═══ Provided records ═══

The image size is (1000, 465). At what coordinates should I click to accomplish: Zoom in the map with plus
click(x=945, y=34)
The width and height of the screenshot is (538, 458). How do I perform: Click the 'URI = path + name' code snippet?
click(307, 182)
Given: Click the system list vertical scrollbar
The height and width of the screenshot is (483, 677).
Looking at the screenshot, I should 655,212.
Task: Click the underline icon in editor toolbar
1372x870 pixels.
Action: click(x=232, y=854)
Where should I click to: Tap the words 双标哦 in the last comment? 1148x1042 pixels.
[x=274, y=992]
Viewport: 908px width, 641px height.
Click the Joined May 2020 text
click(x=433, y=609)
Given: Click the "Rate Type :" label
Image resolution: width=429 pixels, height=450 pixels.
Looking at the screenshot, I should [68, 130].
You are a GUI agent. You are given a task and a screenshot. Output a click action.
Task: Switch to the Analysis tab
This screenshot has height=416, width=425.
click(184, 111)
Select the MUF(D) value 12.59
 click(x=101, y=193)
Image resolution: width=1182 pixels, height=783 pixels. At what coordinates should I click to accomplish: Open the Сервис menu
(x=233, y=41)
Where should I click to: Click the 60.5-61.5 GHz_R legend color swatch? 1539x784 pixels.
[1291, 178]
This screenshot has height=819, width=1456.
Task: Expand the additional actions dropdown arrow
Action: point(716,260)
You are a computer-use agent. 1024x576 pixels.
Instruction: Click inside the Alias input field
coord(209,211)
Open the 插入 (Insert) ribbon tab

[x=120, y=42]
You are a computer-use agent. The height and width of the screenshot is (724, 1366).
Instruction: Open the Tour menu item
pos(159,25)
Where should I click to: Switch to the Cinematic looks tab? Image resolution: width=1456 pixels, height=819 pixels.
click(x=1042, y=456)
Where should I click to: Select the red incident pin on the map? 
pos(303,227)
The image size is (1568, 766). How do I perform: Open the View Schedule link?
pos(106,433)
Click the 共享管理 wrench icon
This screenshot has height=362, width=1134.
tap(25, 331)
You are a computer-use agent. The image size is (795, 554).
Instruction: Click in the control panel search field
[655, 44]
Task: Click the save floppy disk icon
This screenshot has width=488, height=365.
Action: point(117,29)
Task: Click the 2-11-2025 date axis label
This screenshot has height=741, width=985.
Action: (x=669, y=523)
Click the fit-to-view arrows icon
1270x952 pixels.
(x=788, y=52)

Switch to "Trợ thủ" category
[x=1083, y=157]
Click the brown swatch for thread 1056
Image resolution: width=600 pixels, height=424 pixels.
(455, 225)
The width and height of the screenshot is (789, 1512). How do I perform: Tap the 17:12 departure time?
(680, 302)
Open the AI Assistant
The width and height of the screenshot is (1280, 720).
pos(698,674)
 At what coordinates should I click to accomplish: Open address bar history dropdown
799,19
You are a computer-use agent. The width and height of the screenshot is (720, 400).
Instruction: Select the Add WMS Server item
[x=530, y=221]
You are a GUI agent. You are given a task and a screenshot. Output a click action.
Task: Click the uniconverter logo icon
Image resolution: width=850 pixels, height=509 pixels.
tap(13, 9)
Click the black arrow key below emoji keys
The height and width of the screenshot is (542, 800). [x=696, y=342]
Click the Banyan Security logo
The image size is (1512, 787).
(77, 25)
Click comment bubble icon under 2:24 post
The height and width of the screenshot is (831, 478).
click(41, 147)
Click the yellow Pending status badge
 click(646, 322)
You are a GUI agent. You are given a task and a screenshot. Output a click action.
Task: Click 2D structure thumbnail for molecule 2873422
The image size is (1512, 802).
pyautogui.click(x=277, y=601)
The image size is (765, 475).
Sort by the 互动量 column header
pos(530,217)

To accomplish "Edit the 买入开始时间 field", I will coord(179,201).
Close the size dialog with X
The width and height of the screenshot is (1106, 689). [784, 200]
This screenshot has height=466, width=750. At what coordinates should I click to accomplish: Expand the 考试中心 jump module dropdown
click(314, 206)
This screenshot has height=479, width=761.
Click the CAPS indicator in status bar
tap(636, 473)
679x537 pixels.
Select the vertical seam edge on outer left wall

═══

Task brief: Extract every line from the one containing "Task: Click 2D" through the last line of the data, inclusive, exactly as written.

Solution for this problem:
Task: Click 2D structure thumbnail for molecule 2873422
The image size is (1512, 802).
pyautogui.click(x=277, y=601)
The image size is (765, 475).
Sort by the 互动量 column header
pos(530,217)

To accomplish "Edit the 买入开始时间 field", I will coord(179,201).
Close the size dialog with X
The width and height of the screenshot is (1106, 689). [784, 200]
This screenshot has height=466, width=750. At what coordinates should I click to accomplish: Expand the 考试中心 jump module dropdown
click(314, 206)
This screenshot has height=479, width=761.
Click the CAPS indicator in status bar
tap(636, 473)
679x537 pixels.
Select the vertical seam edge on outer left wall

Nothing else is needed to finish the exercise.